Por eso, si vos sos una de las que sueña con permanecer
siempre “verde”, te sugiero estos 10 consejillos
para que todo ser viviente que se te acerque te llame, sin
dudar, “señorita”.
1) Te conviene usar vaqueros en toda hora y ocasión:
si sos madrina de casamiento hacéte un vestido de
gala con tela de jean, o llevá pantalones de cuero
con bolsillos en las pantorrillas y botas con florcitas
rojas.
2) Es inevitable que luzcas anteojos negros en la frente
como vinchita, y el cabello planchado para que sea bien
lacio y largo hasta la cintura.
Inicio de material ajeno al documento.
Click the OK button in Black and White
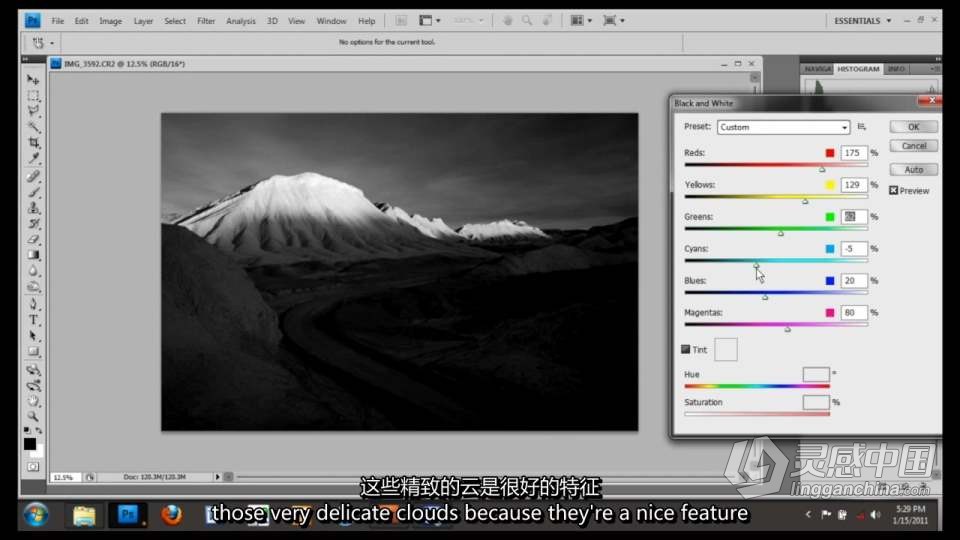 [913, 127]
Si algún nieto te
confunde con Morticia Adams, te lo teñís de
varios colores como Cindy Looper y listo.
3) Cambiá la cartera de piel de cocodrilo por una
vulgar mochila escolar, y no olvidés colgar de la
hebilla del cierre el llavero con forma de osito de peluche.
4) Hablá masticando chicle, aunque se te afloje algún
diente postizo; y si tu hijo adolescente se lleva a marzo
once materias no le grites “¡vago!”. Con
una sonrisa regalale un “te re-zarpaste mal, Pancho”.
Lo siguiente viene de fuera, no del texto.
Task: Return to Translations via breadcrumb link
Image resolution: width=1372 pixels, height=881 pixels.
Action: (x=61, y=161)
Recuerdá que si el chico se mal dispone luego no
te regala entradas gratis de promoción a los boliches.
5) Conseguíte un teléfono celular amarillo
patito o rojo, y procurá viajar en colectivo con
los auriculares del walkman en las orejas, murmurando algún
tema de Shakira.
6) Tuteá a todo el mundo, aunque te tropieces en
la calle con el Rey de España o con el Santo Padre
igual lo tratás de “vos” y le preguntás:
“¿qué onda, loco?”.
Y si ver a tan importantes próceres te sorprende
es fundamental que en lugar de “ay qué milagro!”,
exclames: “¡ esto es “too much”!
7) Tenés que seguir viviendo en casa de tus padres,
y la noche en que te juntás con tus ex compañeros
del comercial 30, promoción 1948, a todo el mundo
le contás que te vas con los chicos y chicas a tomar
unos "drinks" a Palermo Hollywood.
8) Fundamental: conocer a la perfección los pasos
que Thalía exhibe en sus videoclips, y salir a probarlos
con un novio veinticinco años menor, al que seguro
conociste navegando por internet con el seudónimo
“Floppy”. Eso sí, nunca le aclarés
que el oyuelo de tu mentón que tanto lo enloquece
en realidad es tu ombligo luego del estiramiento exagerado
de piel que te hizo ese cirujano brasilero.
9) No te cases por civil y postergá la maternidad.
Usá ese dinero para un transplante de células
de mono soltero en celo del Himalaya.”
10) Finalmente hacéte amiga de un “motoquero”
con una máquina de alta cilindrada para poder cruzar
junto a él todo Pinamar a 270 kilómetros por
hora. No te preocupes por los médanos sorpresivos:
Pami te cubre el servicio fúnebre. Y en tu lápida
se podrá leer: “no es que esta señorita
odiaba envejecer, simplemente, se olvidó de crecer”.